**RECORDS FOR PROCESSING:**
▼▼▼
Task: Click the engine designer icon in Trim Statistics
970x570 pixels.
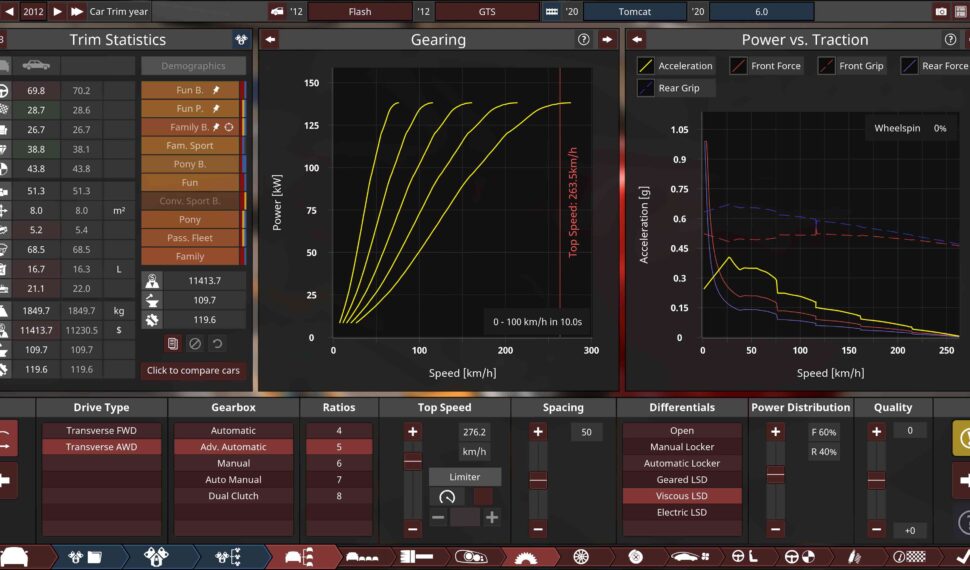Action: click(x=241, y=40)
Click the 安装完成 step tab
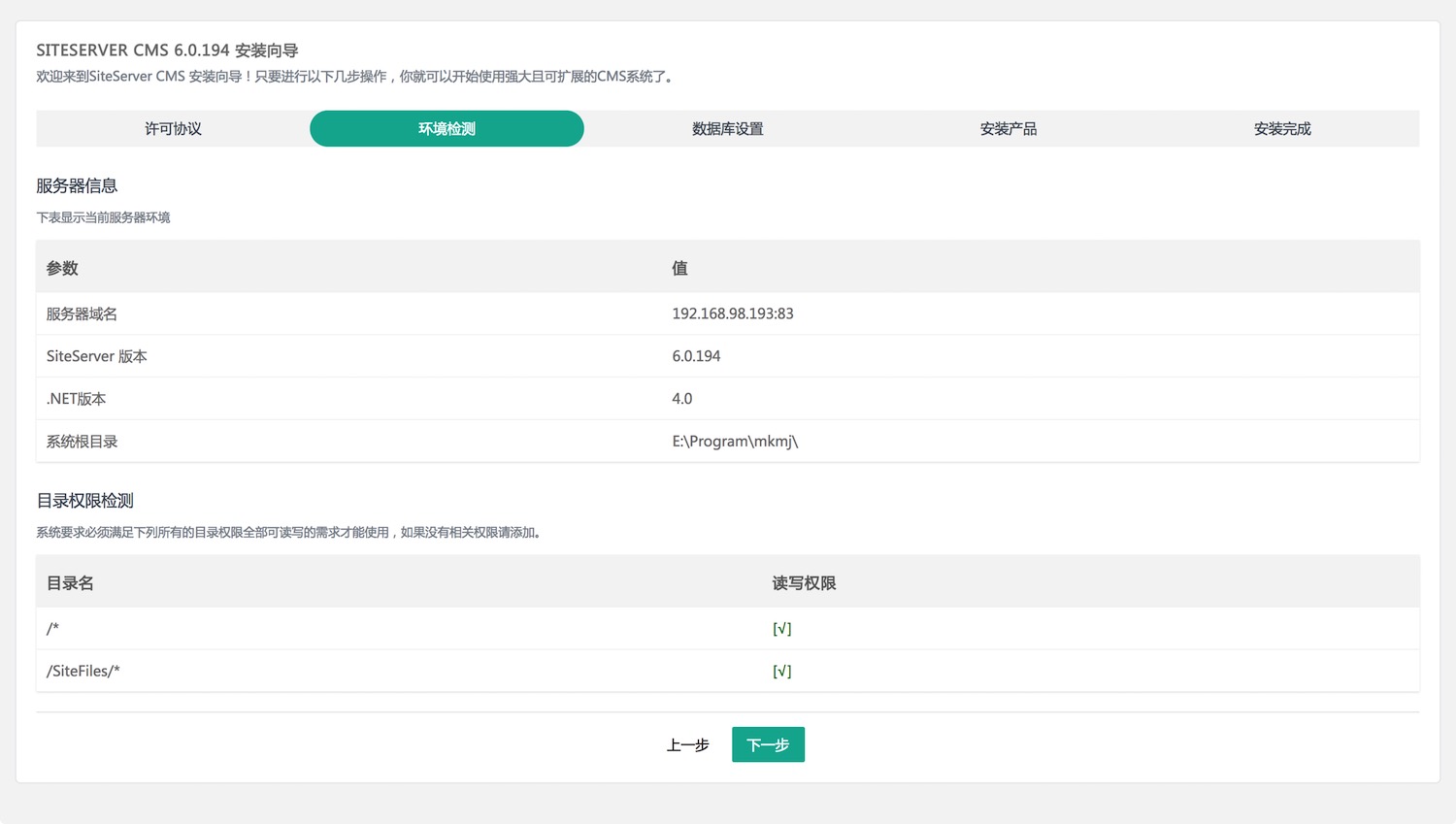Image resolution: width=1456 pixels, height=824 pixels. click(x=1281, y=129)
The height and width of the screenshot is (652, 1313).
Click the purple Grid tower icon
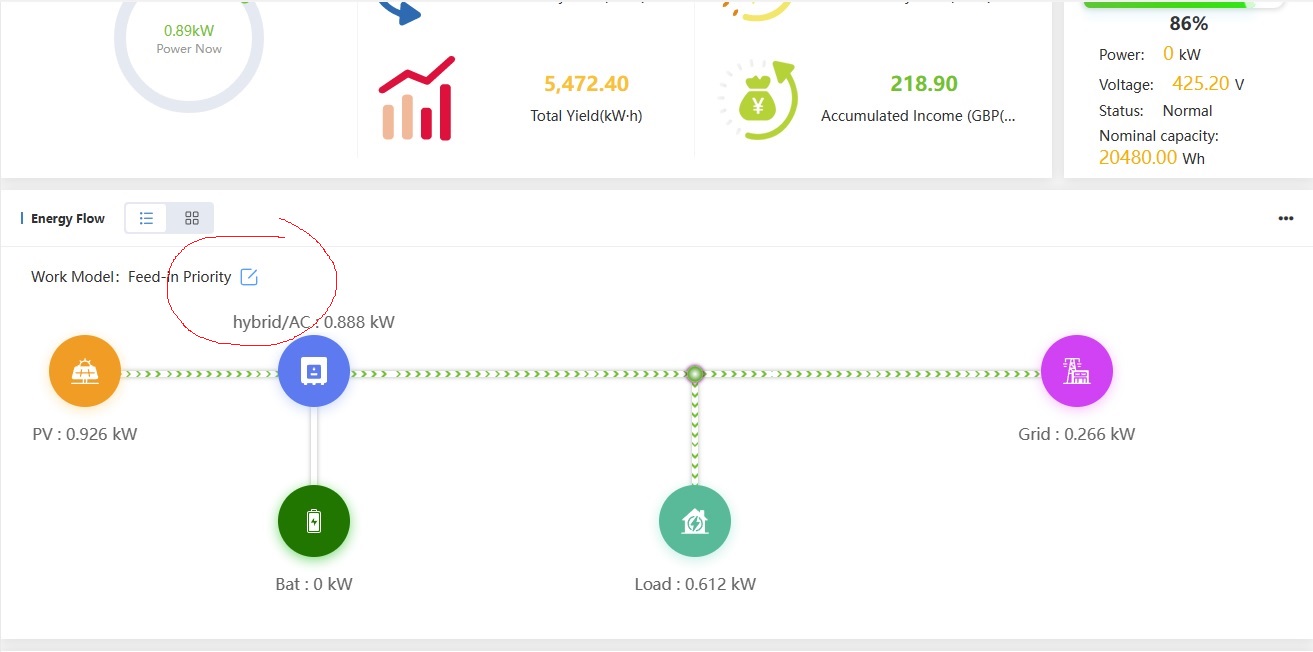coord(1077,372)
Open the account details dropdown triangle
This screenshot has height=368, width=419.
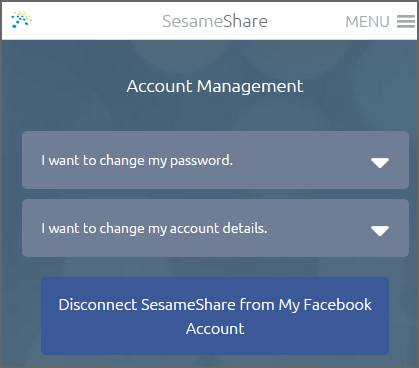pyautogui.click(x=380, y=231)

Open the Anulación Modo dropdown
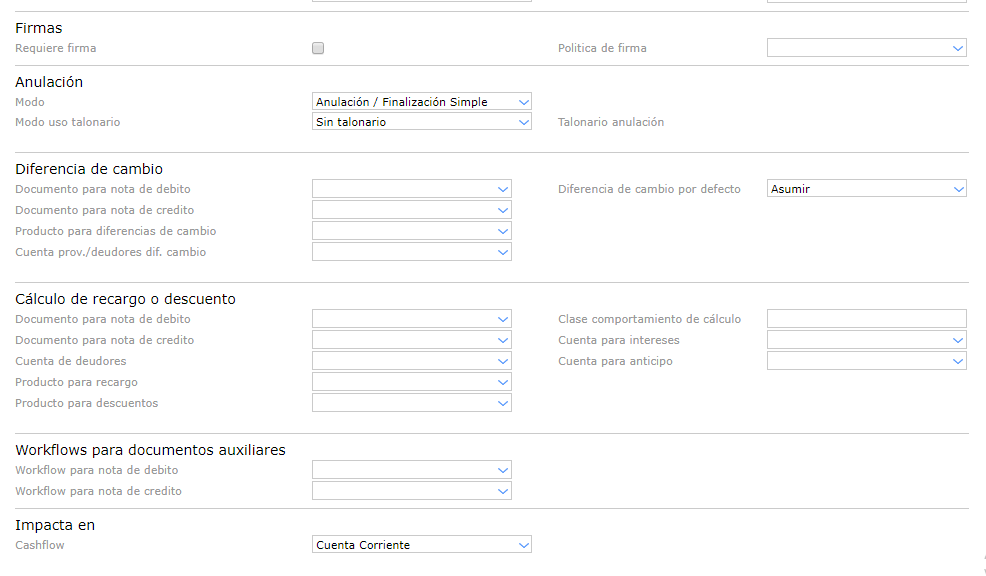(421, 102)
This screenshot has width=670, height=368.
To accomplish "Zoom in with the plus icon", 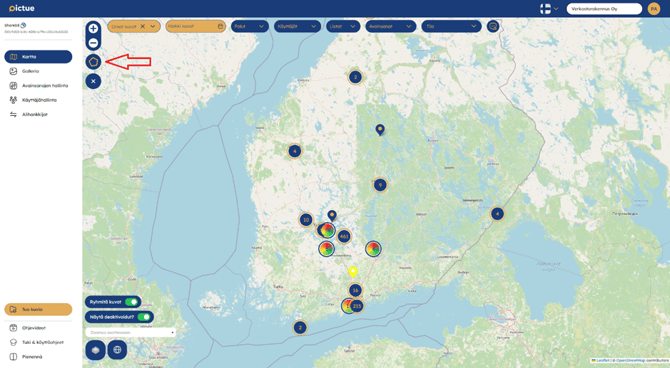I will (93, 29).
▲▲▲
Copy out exactly, with no pictures, the lines of the data from the first one through the line bearing "Open the account details dropdown triangle".

Task: Click the engine designer icon in Trim Statistics
970x570 pixels.
Action: click(x=241, y=40)
Click the 安装完成 step tab
Image resolution: width=1456 pixels, height=824 pixels. click(x=1281, y=129)
The height and width of the screenshot is (652, 1313).
Click the purple Grid tower icon
coord(1077,372)
Open the account details dropdown triangle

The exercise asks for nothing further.